The walkout has affected international and domestic travel, with a quarter of all flights set to be cancelled on Tuesday.
Only 65 percent of long-haul flights to and from Paris Charles de Gaulle will run normally, with 73 percent of medium-haul flights being maintained, Air France said in a statement.
Only four out of five short-haul flights to and from Paris Orly airport and in regional hubs were due to run.
Unions say workers deserve to benefit from years of belt-tightening that have brought the carrier back to operating profitability, after seeing their wages effectively frozen since 2011.
Saturday saw the highest cancellation rate since unions called for the daylong work stoppages in February in pursuit of a six percent pay raise. Air France management estimated 34 percent of pilots walked out, 26 percent of crew and 19 percent of ground staff.
Management's offer of a one percent raise this year has been rejected.
Unions have already warned of more strikes to come, with five more days of walkouts planned including another one on Wednesday.

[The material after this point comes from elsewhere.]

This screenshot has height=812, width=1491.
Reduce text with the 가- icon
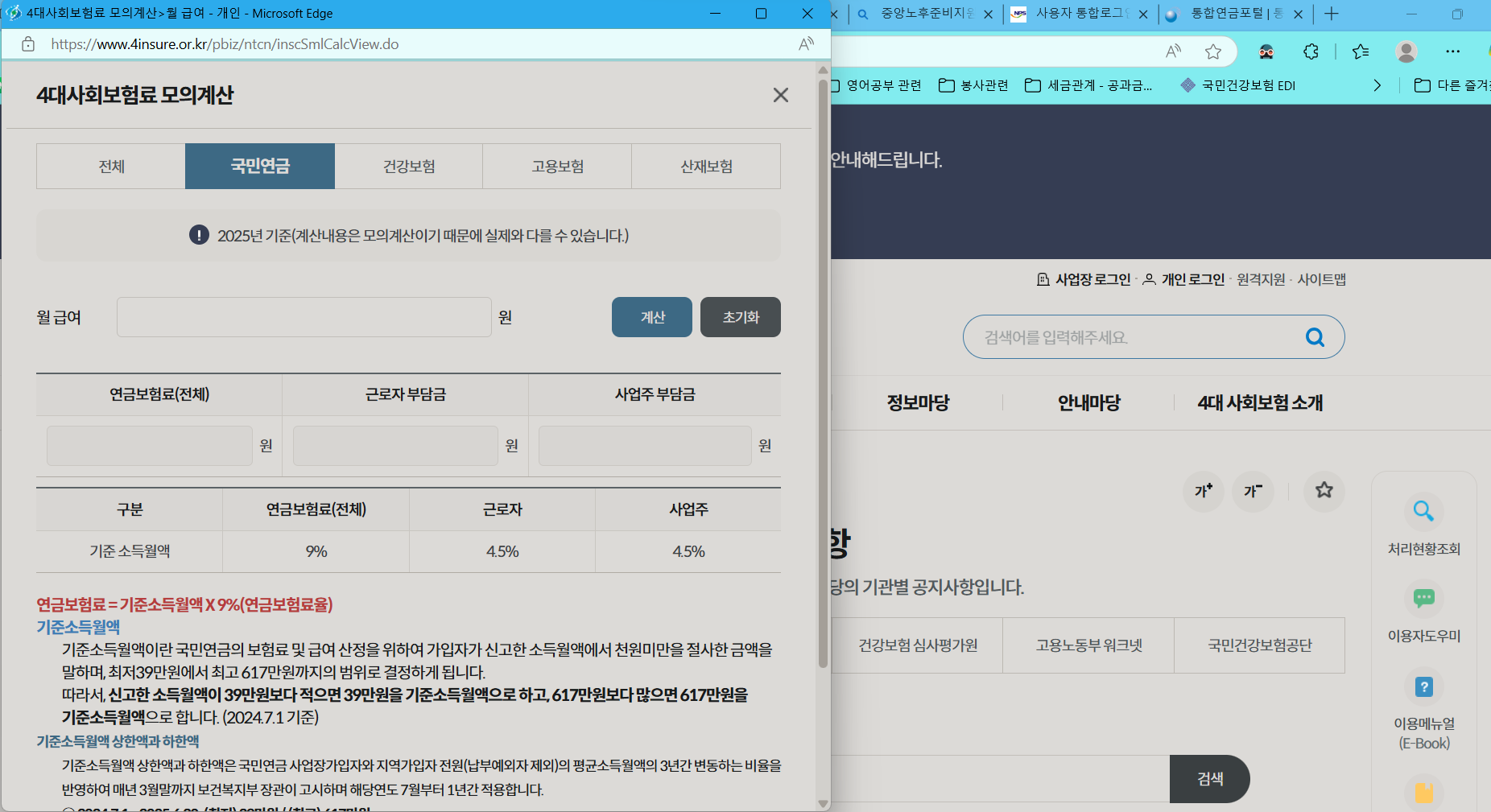[x=1253, y=492]

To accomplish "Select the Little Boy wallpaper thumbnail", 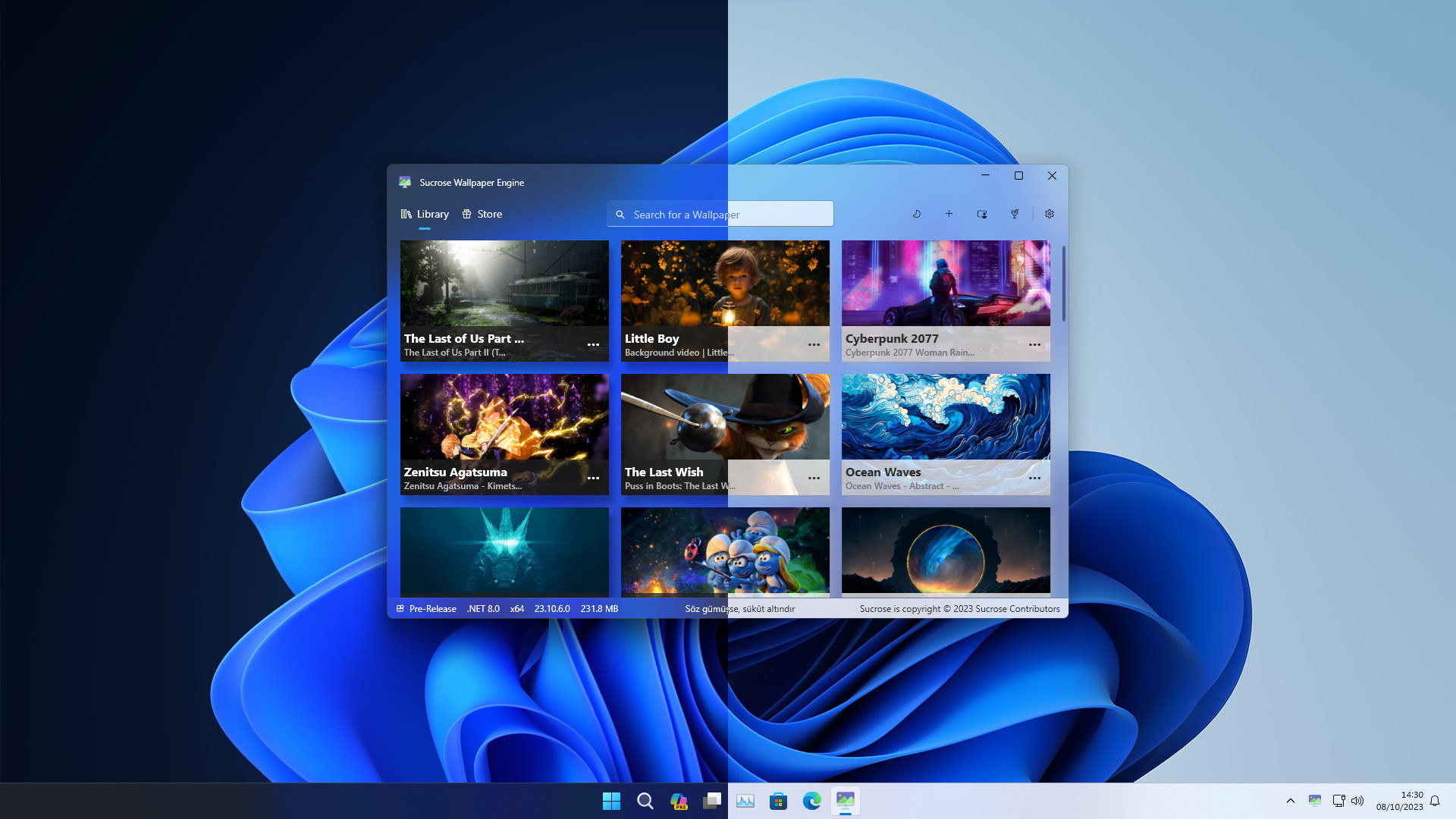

The airline has warned that the strikes are costing Air France €25 million each day, money the airline says it should be investing in buying planes and creating jobs.
The Air France industrial action coincides with rolling strikes by workers at the state rail operator SNCF, as well as protests by students, public servants, energy workers and rubbish collectors.
Although the various protests have different aims, they have created a general atmosphere of social discontent as President Emmanuel Macron pursues his ambitious reform drive.